Teddy : Mon équipier, Chuck.
Dr Cawley : Vous n'avez aucun équipier, Marshall, vous êtes venu seul.
Dr Cawley : Parlez-moi encore de votre équipier.
Teddy : Quel équipier ?
Dr Naehring : Mais, que comptez-vous faire ? Vous allez me tuer ? Marshall !
Teddy : Vous croyez donc l'avoir mérité ?
Dr Naehring : Pourquoi ? Pour vous avoir mis en colère ? Excusez-moi. Qu'est-ce qui ne vous met pas en colère ? Une remarque ? Une phrase ?
Teddy : Les nazis.
Dr Naehring : Oui, ça aussi. Et les souvenirs, bien sûr, les rêves.

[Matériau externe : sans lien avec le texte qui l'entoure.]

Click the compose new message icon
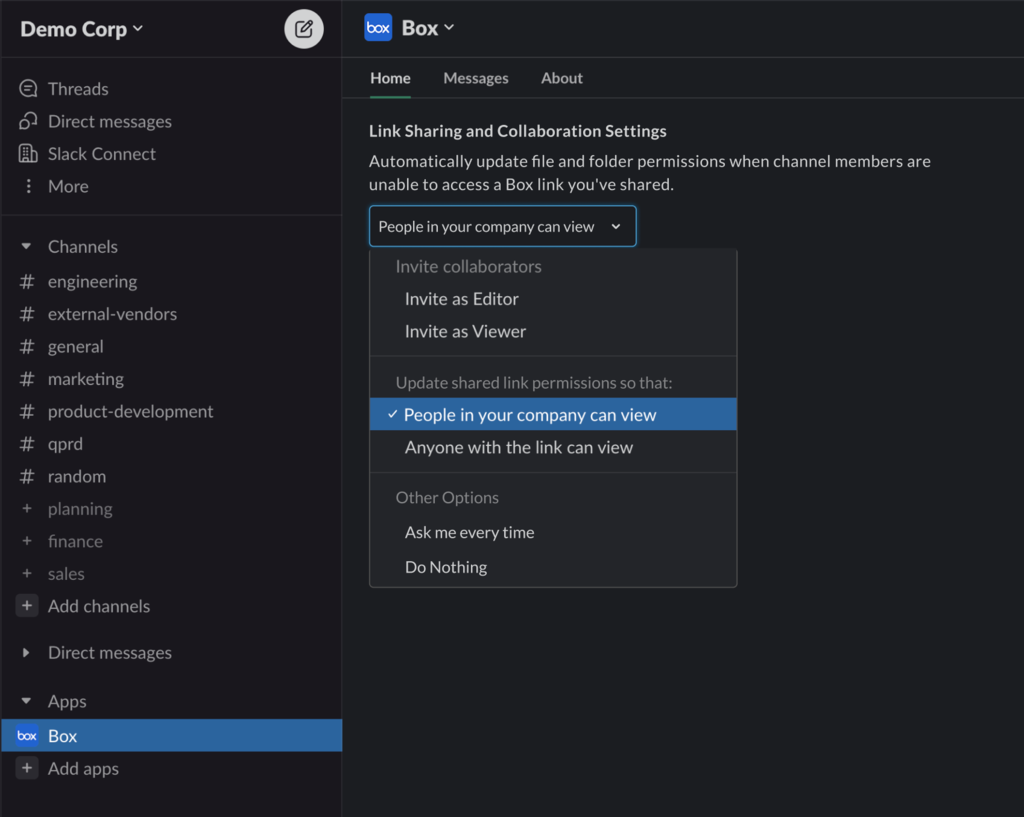Image resolution: width=1024 pixels, height=817 pixels. point(304,29)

Dr Naehring : Savez-vous que le mot "trauma" est le mot grec qui veut dire "blessure". Et savez-vous comment se dit "rêve" en allemand ? "Traum", ein Traum. Les blessures peuvent créer des monstres et vous, vous êtes blessé, Marshall. Et vous en conviendrez, lorsqu'on voit un monstre, on se doit de l'empêcher de nuire.
Teddy : Je suis désolé, chérie. Je l'aime beaucoup, parce que c'est toi qui me l'a offerte, mais honnêtement, je la trouve vraiment à chier, cette cravate.
Dr Cawley : Vous avez fait exploser ma voiture. J'aimais cette voiture.
Teddy : Je suis navré de l'apprendre, Docteur.